**Instructions to follow**
In the forum thread below about sizing conductors for a 208V-to-480V 30 kVA transformer, list each username that posted, counting each name once.

**Text shown**
• • • • •

# Sizing conductors for 208v to 480v 30kva transformer



## Bfath (Dec 12, 2018)

Hello, I need to install a step up transformer in a cabinet shop. The new machine is 480v Y and runs at 31 A at full load. I have already figured out that the size of transformer needed is a 30 KVA. I have determined the secondary side of the transformer needs a 8/4 copper teck cable. What I am mostly wondering about is the wire size for the primary side of the transformer at 208v. If the machine is running at 480v 31A, what size of teck cable will I need for the primary side of the step up transformer? Thanks for your help!


----------



## varmit (Apr 19, 2009)

If there are any across the line motor starters of any sizable horsepower, a 30 kva transformer could be to small to handle the inrush demands.

That being said, #8 fused at 50 amp would be minimum on the load (480) side.The line (208) side would need to be minimum #3 fused at 100 amp.

Be sure to make no connections to the transformer "XO" terminal.

The wire sizing and fusing are the same size as if the transformer was used 480 line to 208 load. The transformer losses will be a few percent more, so do not size a reverse fed transformer too closely to it's normal maximum load.


----------



## varmit (Apr 19, 2009)

Also, the 480 side of this transformer will be an ungrounded system. It would require a ground fault detector or be corner grounded.


----------



## Cow (Jan 16, 2008)

I would use a 208D x 480/277v transformer.

https://equotesv2c.hammondpowersolu...ectUrl=https://www.hammondpowersolutions.com/

Hammond Part Number: SG3A0030BK
Description: 3ph 30kVA 208V-480Y/277V 60Hz AL

Lead Time:Typically stocked*


----------



## joebanana (Dec 21, 2010)

Kva/(voltage x 1.732) No smaller than 125% of continuous load.


----------



## micromind (Aug 11, 2007)

The current on the 480 side of a 30 KVA transformer is 36 amps. On the 208 side it is 83 amps.


----------

• • • • •

**Data segment**
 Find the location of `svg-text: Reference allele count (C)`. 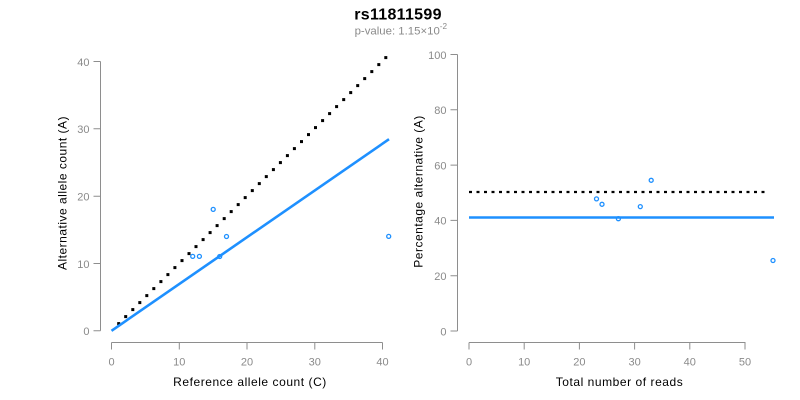

svg-text: Reference allele count (C) is located at coordinates (250, 382).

• • • • •

**Finished exercise**
Bfath, varmit, Cow, joebanana, micromind